Pilot Baba’s godliness met an untimely end, with allegations of money laundering, but the awesomeness remains, evidently.

We’re staying at Two Chimneys, Gethia, and after the long drive, we’re thankful to be spared the usual check-in formalities. After a quick tour of the place with the manager, Manju, we pick our rooms and hit the pool. The efficient Chandru sees us threatening to swig from a wine bottle (we were advised to bring our own alcohol, but the kitchen was well stocked with mixers and beer, apparently a trend through the hills) and quickly brings us wine glasses, followed by a warm and comfortable lunch spread.
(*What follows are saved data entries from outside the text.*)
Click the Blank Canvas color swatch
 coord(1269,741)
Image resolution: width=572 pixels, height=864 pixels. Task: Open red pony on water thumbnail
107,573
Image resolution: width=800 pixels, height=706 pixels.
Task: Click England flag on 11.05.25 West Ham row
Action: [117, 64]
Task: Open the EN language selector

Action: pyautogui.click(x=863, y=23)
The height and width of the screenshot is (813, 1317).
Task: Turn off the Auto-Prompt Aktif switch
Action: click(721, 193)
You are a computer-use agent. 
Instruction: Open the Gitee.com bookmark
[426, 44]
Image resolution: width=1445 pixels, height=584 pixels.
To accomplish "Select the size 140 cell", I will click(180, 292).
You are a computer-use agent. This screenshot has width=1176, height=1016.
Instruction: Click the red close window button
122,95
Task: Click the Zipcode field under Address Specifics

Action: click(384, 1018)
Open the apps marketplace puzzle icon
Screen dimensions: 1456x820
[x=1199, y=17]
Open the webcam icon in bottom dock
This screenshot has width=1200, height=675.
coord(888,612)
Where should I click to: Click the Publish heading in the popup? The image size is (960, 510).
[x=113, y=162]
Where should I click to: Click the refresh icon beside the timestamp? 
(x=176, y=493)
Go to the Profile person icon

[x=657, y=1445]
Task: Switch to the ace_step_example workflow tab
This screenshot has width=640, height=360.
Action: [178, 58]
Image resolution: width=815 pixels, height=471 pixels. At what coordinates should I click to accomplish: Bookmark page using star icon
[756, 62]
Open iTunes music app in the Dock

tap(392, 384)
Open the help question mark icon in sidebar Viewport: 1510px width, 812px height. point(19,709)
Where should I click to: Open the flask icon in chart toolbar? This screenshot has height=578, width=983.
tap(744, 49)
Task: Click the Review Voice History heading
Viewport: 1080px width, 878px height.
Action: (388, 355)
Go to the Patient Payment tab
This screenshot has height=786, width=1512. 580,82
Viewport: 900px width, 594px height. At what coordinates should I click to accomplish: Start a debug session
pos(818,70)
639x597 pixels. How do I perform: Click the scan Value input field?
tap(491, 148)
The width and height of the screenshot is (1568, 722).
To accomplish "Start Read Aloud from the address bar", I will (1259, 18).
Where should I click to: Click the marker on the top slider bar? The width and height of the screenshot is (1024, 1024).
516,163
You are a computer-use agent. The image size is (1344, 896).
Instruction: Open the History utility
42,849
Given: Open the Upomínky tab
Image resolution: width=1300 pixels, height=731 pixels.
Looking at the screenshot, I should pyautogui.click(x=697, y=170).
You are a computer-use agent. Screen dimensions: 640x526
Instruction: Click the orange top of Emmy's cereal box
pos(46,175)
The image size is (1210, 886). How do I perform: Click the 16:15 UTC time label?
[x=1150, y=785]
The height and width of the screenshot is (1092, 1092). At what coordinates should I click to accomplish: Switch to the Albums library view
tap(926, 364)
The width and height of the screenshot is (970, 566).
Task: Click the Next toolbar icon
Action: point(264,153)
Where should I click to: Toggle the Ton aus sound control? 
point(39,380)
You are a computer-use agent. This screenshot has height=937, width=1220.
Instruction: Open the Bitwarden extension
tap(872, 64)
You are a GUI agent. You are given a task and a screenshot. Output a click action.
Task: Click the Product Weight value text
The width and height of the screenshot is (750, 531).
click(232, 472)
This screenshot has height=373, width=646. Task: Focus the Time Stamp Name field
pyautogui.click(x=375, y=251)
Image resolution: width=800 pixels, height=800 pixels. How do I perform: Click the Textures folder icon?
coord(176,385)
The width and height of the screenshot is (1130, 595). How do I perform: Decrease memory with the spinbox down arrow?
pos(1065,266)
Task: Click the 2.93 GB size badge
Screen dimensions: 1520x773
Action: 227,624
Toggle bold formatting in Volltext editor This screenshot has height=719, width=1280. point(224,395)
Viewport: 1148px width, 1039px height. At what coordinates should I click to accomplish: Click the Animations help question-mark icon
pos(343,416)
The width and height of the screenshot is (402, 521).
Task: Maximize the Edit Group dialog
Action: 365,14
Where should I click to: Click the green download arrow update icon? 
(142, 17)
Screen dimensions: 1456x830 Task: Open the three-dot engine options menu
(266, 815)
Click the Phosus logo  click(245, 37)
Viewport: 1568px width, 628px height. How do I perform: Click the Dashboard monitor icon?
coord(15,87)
We are soon joined by the resort’s illustrious owner, Tarun Tejpal. Two Chimneys is pretty much the setting of his first book, and the resort’s library is replete with copies of The Alchemy of Desire (in Spanish!) and back editions of the English magazine Tehelka of which Tejpal is the editor, and which have thoughtfully also been placed in the bathrooms). We spend the evening recovering from the drive and exploring the pathways around Gethia, before retiring to rounds of Taboo and an elaborate khao suey.

The Hills are lovely, dark and deep, and absolutely conducive to sloth, and the next morning everyone goes out of their way to convince us that our plan of going up to Nainital should be, well, delayed. “ Bahut bheed hogi , sir, aaj Sunday hai (it will be very crowded, it’s a Sunday)". Talao mein paani kam hai, sir, aapko mazaa nahin aayegaa (there isn’t enough water in the lake, you will not enjoy it)." We don’t take much convincing, and hit the pool again.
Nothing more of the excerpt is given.